In the course of discussing these options, we’ll also introduce nested SVG coordinate systems: <svg> inside <svg>. Thankfully, nested SVG doesn’t have any big browser bugs to warn about.

Alternate Takes, with the <view> Element

The SVG <view> element defines alternate viewBox and preserveAspectRatio options for the graphic. The <view> element does not directly contain any graphics; instead, its attributes will modify those of its parent <svg> element, changing how the rest of the graphic appears within the drawing region.
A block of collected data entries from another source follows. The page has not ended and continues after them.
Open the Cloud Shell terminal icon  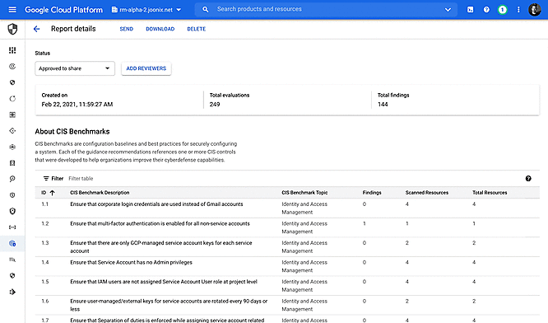(x=470, y=10)
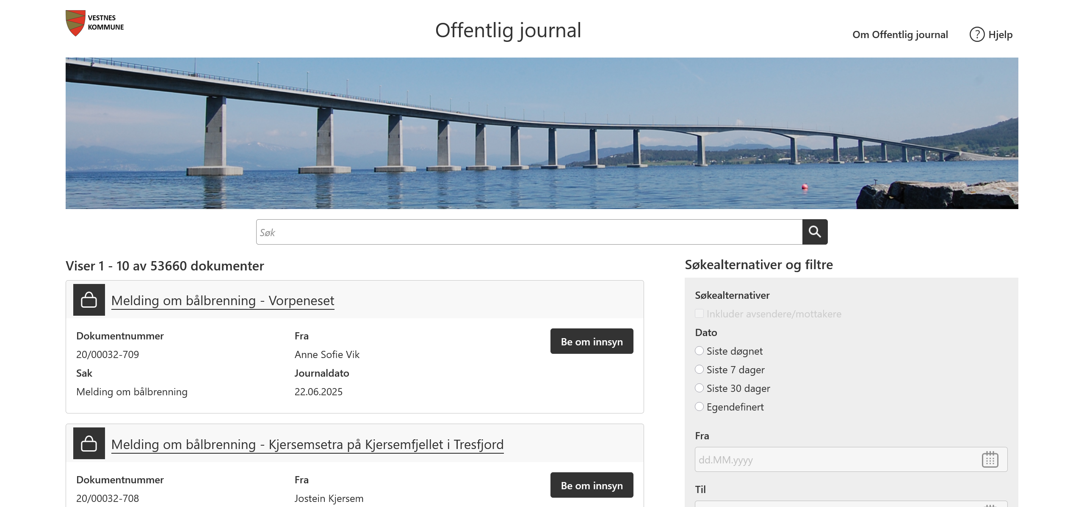Request access for Vorpeneset document
The width and height of the screenshot is (1084, 507).
[592, 341]
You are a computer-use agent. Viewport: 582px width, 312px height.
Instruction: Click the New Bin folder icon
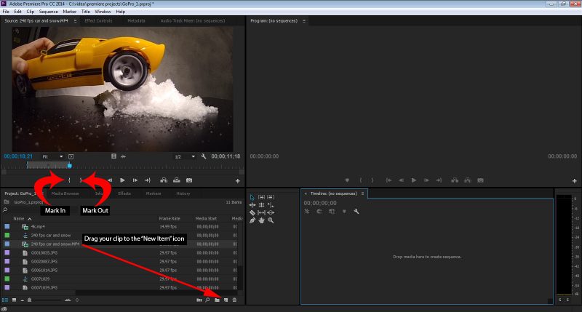pos(217,300)
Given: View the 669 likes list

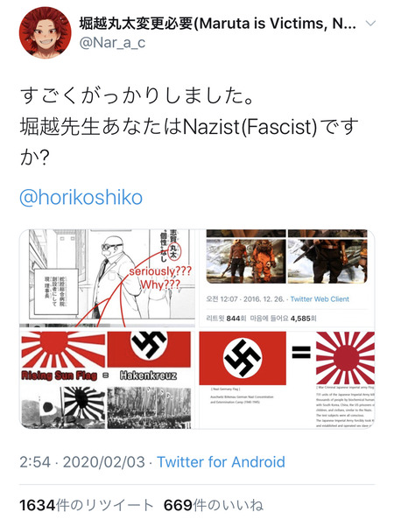Looking at the screenshot, I should 214,505.
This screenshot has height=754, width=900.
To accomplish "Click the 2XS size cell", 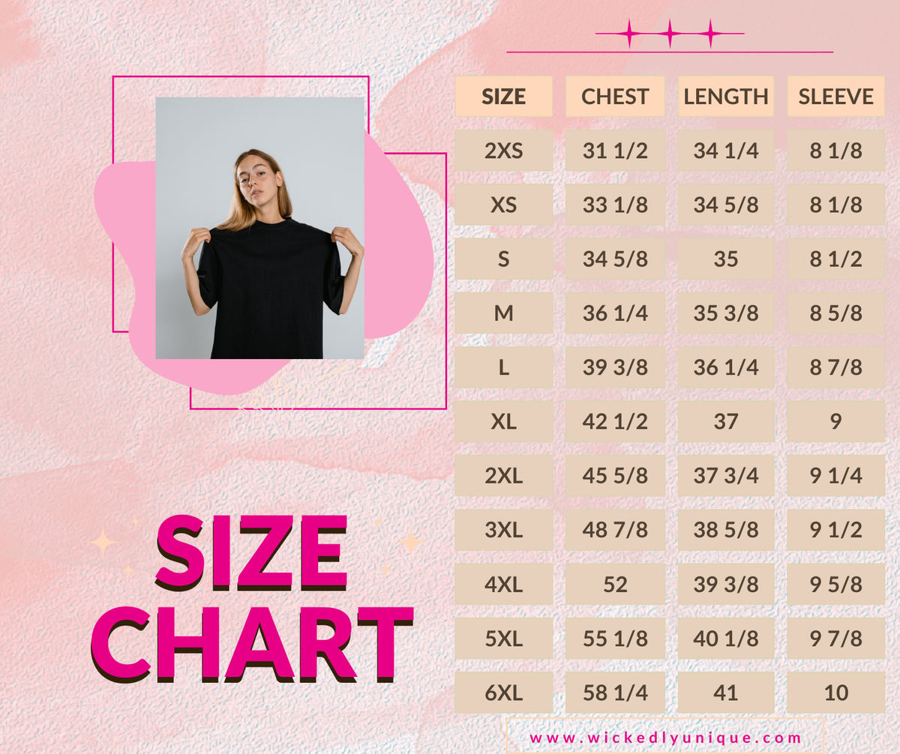I will pyautogui.click(x=503, y=151).
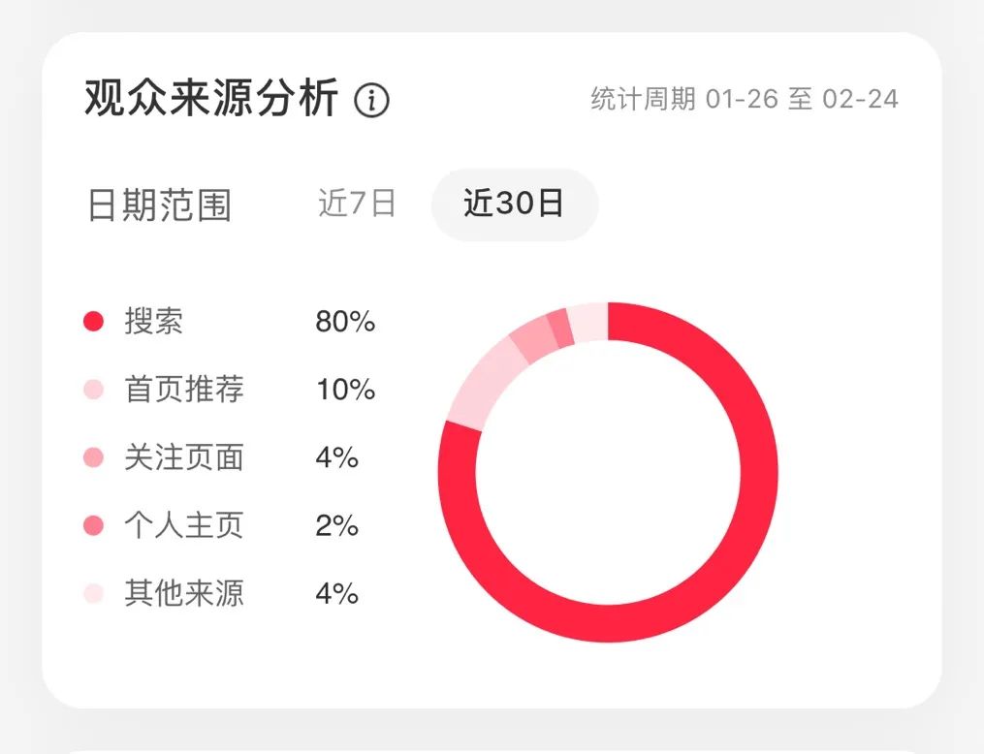Select the 首页推荐 legend label
984x754 pixels.
(184, 389)

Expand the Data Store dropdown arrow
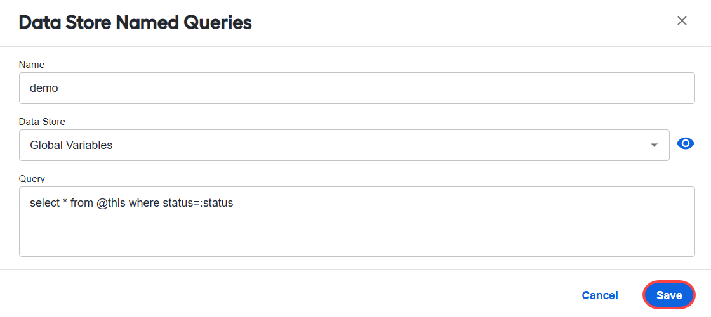(654, 145)
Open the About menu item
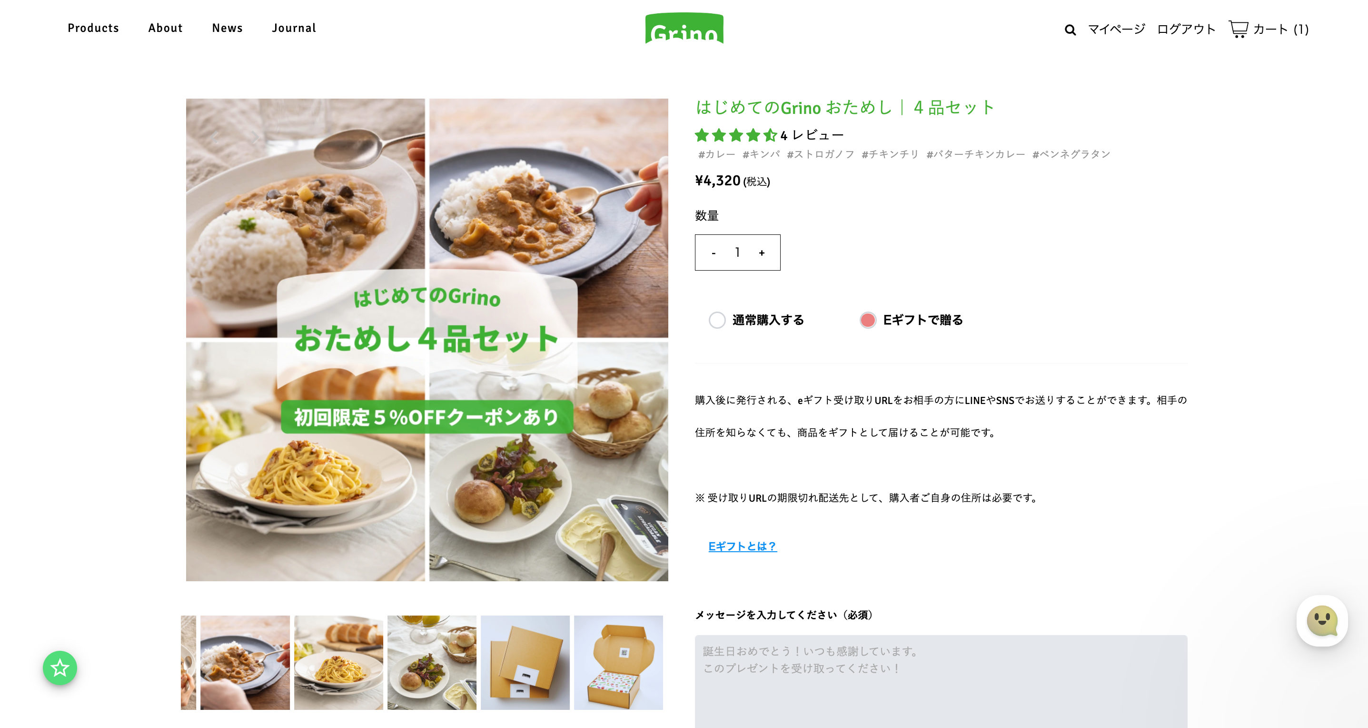 point(165,28)
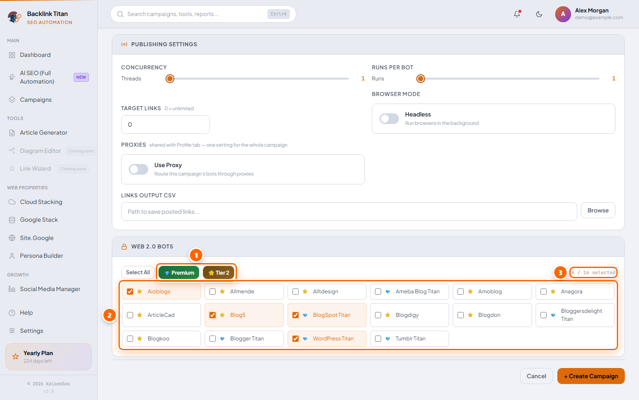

Views can therefore be used to change the cropping or scaling and alignment of SVG files, according to the needs of the web page using the SVG. But if you’re going to use views for cropping, avoid using percentage lengths in your graphic: changing the viewBox with a <view> also changes the definition of 100% width and height!

Warning

Safari/WebKit does not apply views (as of version 10) for cross-origin file embeds, or embeds from unencrypted (http:) origins. If your web page and SVG aren’t both served from the same HTTPS domain, only use SVG views for nonessential adjustments, where the normal view of the SVG is still an acceptable fallback.

Warning

As mentioned in Chapter 3, WebKit and older Blink browsers ignore target fragments on image URLs specified in CSS files. Only use them in CSS background images for nonessential adjustments.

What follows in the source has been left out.